Исходный фрагмент ::
++++++++

Необходимо добавить, что за эволюцией живописи Вейсберга, исповедовавшего системный, рациональный подход к категориям метафизики, наш герой следил потом очень внимательно, если не сказать – ревниво. Уже после смерти Владимира Григорьевича в 1985 году Ларин пробовал проанализировать, что именно в произведениях несостоявшегося учителя его притягивает – и что мешает считать их гениальными творениями.
Меня привлекали изысканность и архитектоничность многих его холстов. Но в какой-то момент мне стало трудно смотреть их в большом количестве, и я спросил как-то у Лели (Елены Борисовны Муриной. – Д. С.): «А Владимир Григорьевич знал момент, когда нужно кончить работу?» «Он с самого начала работы знал всю последовательность и момент завершения», – не сомневаясь, ответила Мурина. «Я так и знал», – сказал я. Для себя я всегда считал, что работа развивается непредсказуемо, в этом для меня и таинство живописи. И в этом смысле мы с Вейсбергом антиподы.
Раз уж зашла речь о незадавшемся наставничестве, приведем еще один эпизод – почти того же времени. Эпизод совершенно иной по драматургии, но тоже занятный – еще и потому, что неосознанным конкурентом Вейсберга выступил представитель совсем другого крыла в послесталинском искусстве – Илья Сергеевич Глазунов. В 1960‐х он уверенно мостил себе дорогу к славе и примеривался к роли мэтра, пытаясь формировать круг учеников. Вот что рассказывает Надежда Фадеева, сводная сестра Юрия Ларина.

++++++++

Строки ::

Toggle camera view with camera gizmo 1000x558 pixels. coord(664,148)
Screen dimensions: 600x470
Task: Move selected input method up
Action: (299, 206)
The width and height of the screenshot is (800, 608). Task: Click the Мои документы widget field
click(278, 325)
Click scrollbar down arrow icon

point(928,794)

++++++++

Задание 1 :: Выпишите из фрагмента о Вейсберге и Ларине всё, начиная со слов «Необходимо добавить, что» и вплоть до слов «их гениальными творениями.» включительно.
Задание 2 :: Перепишите строки, начиная со строки, где стоит «The width and», и до последней строки включительно, заменив «widget field» на «text field» и больше ничего не меняя.
Фрагмент и строки никак не связаны между собой.

Ответ 1 ::
Необходимо добавить, что за эволюцией живописи Вейсберга, исповедовавшего системный, рациональный подход к категориям метафизики, наш герой следил потом очень внимательно, если не сказать – ревниво. Уже после смерти Владимира Григорьевича в 1985 году Ларин пробовал проанализировать, что именно в произведениях несостоявшегося учителя его притягивает – и что мешает считать их гениальными творениями.

Ответ 2 ::
The width and height of the screenshot is (800, 608). Task: Click the Мои документы text field
click(278, 325)
Click scrollbar down arrow icon

point(928,794)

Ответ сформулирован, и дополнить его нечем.